┏━━
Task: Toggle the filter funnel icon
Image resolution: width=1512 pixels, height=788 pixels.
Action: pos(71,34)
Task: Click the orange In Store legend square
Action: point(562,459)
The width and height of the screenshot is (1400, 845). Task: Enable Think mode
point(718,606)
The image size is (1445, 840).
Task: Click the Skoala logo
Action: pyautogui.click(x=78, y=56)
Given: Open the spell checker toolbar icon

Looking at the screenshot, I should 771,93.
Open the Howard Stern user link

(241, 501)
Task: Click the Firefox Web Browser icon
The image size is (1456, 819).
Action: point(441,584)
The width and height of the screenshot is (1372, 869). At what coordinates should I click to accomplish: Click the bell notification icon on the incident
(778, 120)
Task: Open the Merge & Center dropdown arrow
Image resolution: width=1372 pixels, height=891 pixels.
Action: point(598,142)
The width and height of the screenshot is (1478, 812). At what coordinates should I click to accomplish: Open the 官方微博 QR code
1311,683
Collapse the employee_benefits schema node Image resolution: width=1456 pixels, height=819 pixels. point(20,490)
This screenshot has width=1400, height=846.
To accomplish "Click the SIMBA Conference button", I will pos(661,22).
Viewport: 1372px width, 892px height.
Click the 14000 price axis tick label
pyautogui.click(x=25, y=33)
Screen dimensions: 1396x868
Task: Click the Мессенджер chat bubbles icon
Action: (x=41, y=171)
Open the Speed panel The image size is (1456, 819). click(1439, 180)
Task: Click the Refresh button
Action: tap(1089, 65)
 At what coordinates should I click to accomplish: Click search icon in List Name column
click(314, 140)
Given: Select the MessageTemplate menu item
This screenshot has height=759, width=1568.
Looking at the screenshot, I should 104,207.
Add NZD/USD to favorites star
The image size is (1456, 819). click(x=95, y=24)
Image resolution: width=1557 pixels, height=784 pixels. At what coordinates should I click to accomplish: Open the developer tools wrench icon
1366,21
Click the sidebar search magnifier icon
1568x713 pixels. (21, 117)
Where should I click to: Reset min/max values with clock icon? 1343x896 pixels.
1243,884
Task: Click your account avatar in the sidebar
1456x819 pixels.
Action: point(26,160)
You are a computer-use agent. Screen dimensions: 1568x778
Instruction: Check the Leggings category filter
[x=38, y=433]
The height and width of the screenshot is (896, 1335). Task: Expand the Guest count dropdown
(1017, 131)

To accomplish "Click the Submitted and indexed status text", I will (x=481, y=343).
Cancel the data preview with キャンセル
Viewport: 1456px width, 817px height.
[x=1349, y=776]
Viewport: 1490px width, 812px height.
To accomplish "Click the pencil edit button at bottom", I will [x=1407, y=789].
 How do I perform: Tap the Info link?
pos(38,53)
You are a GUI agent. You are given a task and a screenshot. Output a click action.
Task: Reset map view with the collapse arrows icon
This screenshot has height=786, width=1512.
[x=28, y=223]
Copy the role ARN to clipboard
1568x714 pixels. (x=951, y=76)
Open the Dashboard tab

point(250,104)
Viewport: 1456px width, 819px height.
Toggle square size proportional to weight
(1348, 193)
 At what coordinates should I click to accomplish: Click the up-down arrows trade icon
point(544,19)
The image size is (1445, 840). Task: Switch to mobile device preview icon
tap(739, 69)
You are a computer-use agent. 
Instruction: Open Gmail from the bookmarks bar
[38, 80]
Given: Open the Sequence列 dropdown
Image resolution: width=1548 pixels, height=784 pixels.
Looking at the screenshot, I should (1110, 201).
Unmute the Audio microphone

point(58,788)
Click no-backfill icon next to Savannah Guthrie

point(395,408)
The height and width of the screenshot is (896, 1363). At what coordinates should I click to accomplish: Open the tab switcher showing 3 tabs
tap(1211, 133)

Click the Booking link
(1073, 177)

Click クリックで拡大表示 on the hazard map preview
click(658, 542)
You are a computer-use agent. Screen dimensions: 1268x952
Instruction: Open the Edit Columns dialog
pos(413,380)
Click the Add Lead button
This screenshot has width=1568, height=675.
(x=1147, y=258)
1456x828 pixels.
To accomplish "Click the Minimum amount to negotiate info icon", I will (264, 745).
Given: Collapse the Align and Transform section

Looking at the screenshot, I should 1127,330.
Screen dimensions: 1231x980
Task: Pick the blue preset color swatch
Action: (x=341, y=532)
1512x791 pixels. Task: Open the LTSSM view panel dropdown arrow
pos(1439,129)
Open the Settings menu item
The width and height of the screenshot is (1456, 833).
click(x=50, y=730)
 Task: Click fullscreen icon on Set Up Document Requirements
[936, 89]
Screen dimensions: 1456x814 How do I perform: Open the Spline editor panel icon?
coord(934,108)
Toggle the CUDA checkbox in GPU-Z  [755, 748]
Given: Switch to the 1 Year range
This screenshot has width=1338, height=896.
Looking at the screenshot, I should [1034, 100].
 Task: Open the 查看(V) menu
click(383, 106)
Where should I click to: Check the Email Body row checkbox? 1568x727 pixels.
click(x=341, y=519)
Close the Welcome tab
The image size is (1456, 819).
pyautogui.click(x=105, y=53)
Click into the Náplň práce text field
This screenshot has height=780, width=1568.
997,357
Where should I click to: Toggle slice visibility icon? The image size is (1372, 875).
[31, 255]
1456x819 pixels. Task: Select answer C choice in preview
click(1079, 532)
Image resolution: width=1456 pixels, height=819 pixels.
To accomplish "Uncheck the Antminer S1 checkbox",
┗━━
### Your assignment:
Write the data out in full, matching every line exactly.

### Answer to this problem:
Task: Toggle the filter funnel icon
Image resolution: width=1512 pixels, height=788 pixels.
Action: pos(71,34)
Task: Click the orange In Store legend square
Action: point(562,459)
The width and height of the screenshot is (1400, 845). Task: Enable Think mode
point(718,606)
The image size is (1445, 840).
Task: Click the Skoala logo
Action: pyautogui.click(x=78, y=56)
Given: Open the spell checker toolbar icon

Looking at the screenshot, I should 771,93.
Open the Howard Stern user link

(241, 501)
Task: Click the Firefox Web Browser icon
The image size is (1456, 819).
Action: point(441,584)
The width and height of the screenshot is (1372, 869). At what coordinates should I click to accomplish: Click the bell notification icon on the incident
(778, 120)
Task: Open the Merge & Center dropdown arrow
Image resolution: width=1372 pixels, height=891 pixels.
Action: point(598,142)
The width and height of the screenshot is (1478, 812). At what coordinates should I click to accomplish: Open the 官方微博 QR code
1311,683
Collapse the employee_benefits schema node Image resolution: width=1456 pixels, height=819 pixels. point(20,490)
This screenshot has width=1400, height=846.
To accomplish "Click the SIMBA Conference button", I will pos(661,22).
Viewport: 1372px width, 892px height.
Click the 14000 price axis tick label
pyautogui.click(x=25, y=33)
Screen dimensions: 1396x868
Task: Click the Мессенджер chat bubbles icon
Action: (x=41, y=171)
Open the Speed panel The image size is (1456, 819). click(1439, 180)
Task: Click the Refresh button
Action: tap(1089, 65)
 At what coordinates should I click to accomplish: Click search icon in List Name column
click(314, 140)
Given: Select the MessageTemplate menu item
This screenshot has height=759, width=1568.
Looking at the screenshot, I should 104,207.
Add NZD/USD to favorites star
The image size is (1456, 819). click(x=95, y=24)
Image resolution: width=1557 pixels, height=784 pixels. At what coordinates should I click to accomplish: Open the developer tools wrench icon
1366,21
Click the sidebar search magnifier icon
1568x713 pixels. (21, 117)
Where should I click to: Reset min/max values with clock icon? 1343x896 pixels.
1243,884
Task: Click your account avatar in the sidebar
1456x819 pixels.
Action: point(26,160)
You are a computer-use agent. Screen dimensions: 1568x778
Instruction: Check the Leggings category filter
[x=38, y=433]
The height and width of the screenshot is (896, 1335). Task: Expand the Guest count dropdown
(1017, 131)

To accomplish "Click the Submitted and indexed status text", I will (x=481, y=343).
Cancel the data preview with キャンセル
Viewport: 1456px width, 817px height.
[x=1349, y=776]
Viewport: 1490px width, 812px height.
To accomplish "Click the pencil edit button at bottom", I will [x=1407, y=789].
 How do I perform: Tap the Info link?
pos(38,53)
You are a GUI agent. You are given a task and a screenshot. Output a click action.
Task: Reset map view with the collapse arrows icon
This screenshot has height=786, width=1512.
[x=28, y=223]
Copy the role ARN to clipboard
1568x714 pixels. (x=951, y=76)
Open the Dashboard tab

point(250,104)
Viewport: 1456px width, 819px height.
Toggle square size proportional to weight
(1348, 193)
 At what coordinates should I click to accomplish: Click the up-down arrows trade icon
point(544,19)
The image size is (1445, 840). Task: Switch to mobile device preview icon
tap(739, 69)
You are a computer-use agent. 
Instruction: Open Gmail from the bookmarks bar
[38, 80]
Given: Open the Sequence列 dropdown
Image resolution: width=1548 pixels, height=784 pixels.
Looking at the screenshot, I should (1110, 201).
Unmute the Audio microphone

point(58,788)
Click no-backfill icon next to Savannah Guthrie

point(395,408)
The height and width of the screenshot is (896, 1363). At what coordinates should I click to accomplish: Open the tab switcher showing 3 tabs
tap(1211, 133)

Click the Booking link
(1073, 177)

Click クリックで拡大表示 on the hazard map preview
click(658, 542)
You are a computer-use agent. Screen dimensions: 1268x952
Instruction: Open the Edit Columns dialog
pos(413,380)
Click the Add Lead button
This screenshot has width=1568, height=675.
(x=1147, y=258)
1456x828 pixels.
To accomplish "Click the Minimum amount to negotiate info icon", I will (264, 745).
Given: Collapse the Align and Transform section

Looking at the screenshot, I should 1127,330.
Screen dimensions: 1231x980
Task: Pick the blue preset color swatch
Action: (x=341, y=532)
1512x791 pixels. Task: Open the LTSSM view panel dropdown arrow
pos(1439,129)
Open the Settings menu item
The width and height of the screenshot is (1456, 833).
click(x=50, y=730)
 Task: Click fullscreen icon on Set Up Document Requirements
[936, 89]
Screen dimensions: 1456x814 How do I perform: Open the Spline editor panel icon?
coord(934,108)
Toggle the CUDA checkbox in GPU-Z  [755, 748]
Given: Switch to the 1 Year range
This screenshot has width=1338, height=896.
Looking at the screenshot, I should [1034, 100].
 Task: Open the 查看(V) menu
click(383, 106)
Where should I click to: Check the Email Body row checkbox? 1568x727 pixels.
click(x=341, y=519)
Close the Welcome tab
The image size is (1456, 819).
pyautogui.click(x=105, y=53)
Click into the Náplň práce text field
This screenshot has height=780, width=1568.
997,357
Where should I click to: Toggle slice visibility icon? The image size is (1372, 875).
[31, 255]
1456x819 pixels. Task: Select answer C choice in preview
click(1079, 532)
Image resolution: width=1456 pixels, height=819 pixels.
To accomplish "Uncheck the Antminer S1 checkbox",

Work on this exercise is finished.